(AOF) - Dans une décision rendue le 16 mars 2022, la Cour de cassation a confirmé la condamnation de Merck Santé et de Merck Serono (fabricants et exploitant du médicament Levothyrox) pour défaut d'information, qui peut entrainer un préjudice moral pour les victimes.
Pour la Cour de cassation, lorsque la composition d'un médicament change et que cette évolution de formule n'est pas signalée explicitement dans la notice, le fabricant et l'exploitant peuvent se voir reprocher un défaut d'information.
Toujours selon la Cour de cassation, si la nouvelle notice aux exigences réglementaires en ce qu'elle donne la nouvelle composition du médicament, et qu'elle a été validée par l'Instance ayant autorisé sa mise sur le marché, la seule mention du mannitol et de l'acide citrique, dans un texte dense et imprimé en petits caractères (notice) est insuffisante pour faire état d'une évolution de la formule (le remplacement du lactose monohydraté par du mannitol et l'ajout d'acide citrique).

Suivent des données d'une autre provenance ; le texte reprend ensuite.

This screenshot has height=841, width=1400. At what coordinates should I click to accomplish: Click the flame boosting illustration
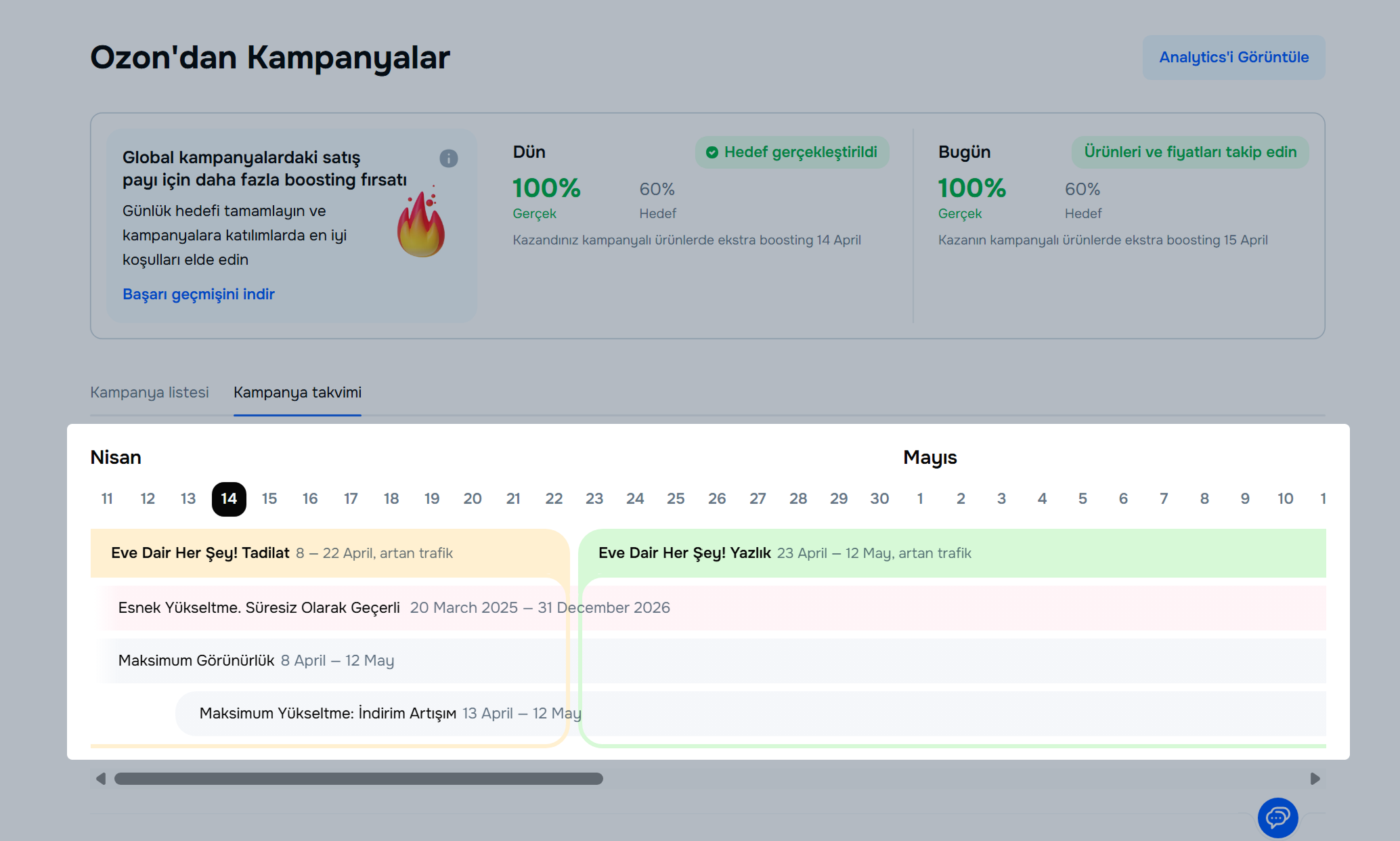point(421,225)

Ce défaut d'information peut causer un préjudice moral aux utilisateurs du médicament qui ont ressenti des effets secondaires indésirables, précise la Cour de cassation.
Cette décision vient confirmer la décision d'appel du 25 juin 2020, où la Cour d'appel de Lyon a jugé que le fabricant et l'exploitant avaient commis une faute et condamné le fabricant et l'exploitant à payer 1 000 euros à titre de dommages et intérêts à chacune des personnes désignées dans ses 42 décisions.